The effect of RTS on average machining force

By increasing the RTS and the transition of all the tools from the rubbing mechanism, it is seen that the sharper tool requires less machining force. It is also observed that the trend of the shearing section in all three tools is very close to each other, and is about 189.7 nN.

Force angle is another important parameter in machining studies, which can affect the surface quality and machining forces. As shown in Fig. 6, force angle is defined as follows:

$$ \theta_{\text{f}} = \tan^{ - 1} \frac{{F_{\text{t}} }}{{F_{\text{c}} }} $$

(5)

in which F_c is tangential force (in direction of tool advancement) and F_t is equal to the thrust force (perpendicular to the direction of tool advancement).

Fig. 6

Machining forces and force angle during cutting

Figure 7 shows force angle variation in different RTS ratios and tool edge radii and illustrates that the lowest force angle has always occurred at RTS = 0. In this case, since there is no chip formation, the tangential force is much higher than the thrust force, and, as a consequence, the force angle is reduced to the lowest amount. In this circumstance, the frictional force on the one hand and the thermal deformation on the other cause plastic deformation at the surface of the workpiece and create a notable form error. By increasing RTS to 0.25 in the tools with edge radii of 3 nm and 5 nm, it is observed that the maximum force angle, equal to 59.21° and 62.69°, occurred in this case. This is due to the different nature of the chip formation in the extrusion mechanism. As mentioned earlier, although chips are produced in this mechanism, a large number of atoms in front of the tool are compressed (extruded) toward the tool bottom and form the new surface. This high pressure has increased the force angle to the maximum. By increasing the RTS in these two tools and entering into the shearing mechanism, the amount of these extruded atoms decreases and the force angle declines by 18.34°. At RTS = 0.75, the tool with the edge radius of 5 nm experiences a sharper reduction in force angle than the 3-nm tool edge.

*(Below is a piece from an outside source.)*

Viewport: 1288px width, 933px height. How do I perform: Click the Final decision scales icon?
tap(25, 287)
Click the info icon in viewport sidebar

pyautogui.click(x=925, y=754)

This happens because a portion of the chip moves to the top of the tool causing some surplus thrust force on the tool (supplementary figure S9). The changes in the trend of force angle for the tool with the edge radius of 1 nm is slightly different compared with the other two. The force angle increases with the RTS increasing to 0.75. In this situation, the force angle is 45.44° and the tangential and thrust forces are approximately equal. By increasing the depth of cut in this tool, a higher fraction of the cutting energy is applied to the tangential forces, which results in a lower force angle.

Fig. 7

The effect of RTS on force angle

Conclusion

MD simulation was used to explore the effect of RTS on chip formation mechanism in nanometric cutting of single-crystal silicon using a blunt tool. The main conclusions can be drawn as follows:

• Decreasing the RTS value could lead to different surface generation mechanisms, namely, shearing, extrusion, ploughing and rubbing.

• Despite the common belief, reducing the rake angle to the extremely negative values will not necessarily increase the ratio of the thrust force to the tangential force. It decreases dramatically by reducing the depth of the cut below a critical value.

• Even though there is no material removal at RTS = 0, the machined surface will be affected owing to material adhesion on the tool surface. In this situation, the dominant mechanism is rubbing and the utmost effective rake angle is produced.

• The cutting mechanism transforms to ploughing at RTS = 0.1. The minimum material removal occurs in the extrusion mechanism at the relative tool sharpness of 0.25. Extrusion to shearing mechanism occurs at RTS = 0.5.

• After a specific tool advancement, the tangential force reaches a maximum and there is almost no change in it. This distance is independent of the RTS. However, this concept does not work for thrust force and depends on the tool edge radius.

The findings from this study provide insights into the practical nanometric cutting processes and abrasive machining mechanisms of silicon wafers, and are useful to optimize the machining conditions for the best surface quality.